Our study has several important strengths. We utilized objectively measured data on height and weight, which reduces misclassification in the outcome measures. We also considered a broad range of variables as potential confounders using the extensive WHI data resource. We considered a broad panel of 13 phthalate metabolites, which allowed for a more complete evaluation of phthalate exposure in our population than in prior studies.

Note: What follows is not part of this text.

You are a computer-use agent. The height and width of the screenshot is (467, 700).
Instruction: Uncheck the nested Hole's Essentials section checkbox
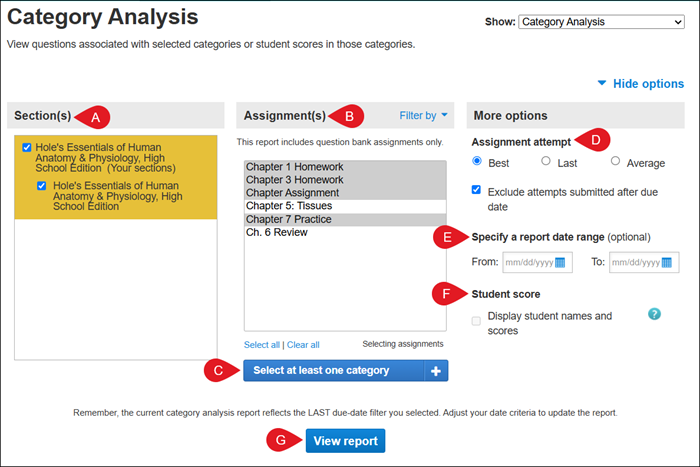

Our findings should be interpreted in light of additional relevant limitations. We used a single measure of urinary phthalate biomarkers to estimate the study participants’ long-term exposure to phthalates. Phthalates are rapidly metabolized and excreted within hours, and a single measurement may not accurately reflect the long-term exposure levels of our participants. Furthermore, the within person variability of the phthalate metabolites could lead to non-differential misclassification of the exposure and attenuate the true associations; therefore, we may have failed to detect some true associations and others may be even stronger than we have reported. Additionally, urinary creatinine is an imperfect correction for urine dilution and could be associated with BMI and/or factors predictive of BMI [22]. Type I error also is possible given the number of statistical tests performed. Also, under-reporting of energy intake by overweight/obese participants has been reported in WHI [23, 24], which could affect the HEI-2005 scores and cause residual confounding, though we expect this to have minimal effects on our estimates because diet is not the major source of phthalate exposure. Some participants were excluded from the full analyses because of missing data on covariates. While multiple imputation is useful when missing data are present, we were concerned that the resulting increased confidence interval width would further obscure any potential associations given the measurement error that already affected our analyses. In sensitivity analyses of the cross-sectional study which included 1187 participants instead of the 997 reported in the Results section, results were generally similar for all phthalate biomarkers, thus we anticipate that any potential bias from our complete case analysis was minimal. Lastly, we utilized a highly selected population of postmenopausal women, with limited racial/ethnic diversity. Future work in populations including men, younger women, and increased minority representation will be useful to fully understand whether phthalates can affect weight gain in other populations.

We provide evidence that certain phthalates may contribute to weight gain among postmenopausal women at 3 years of follow-up, but not at 6 years of follow-up. Additional research to characterize the potential role of phthalates in development of obesity is important given the continued obesity epidemic and the ubiquity of these chemicals.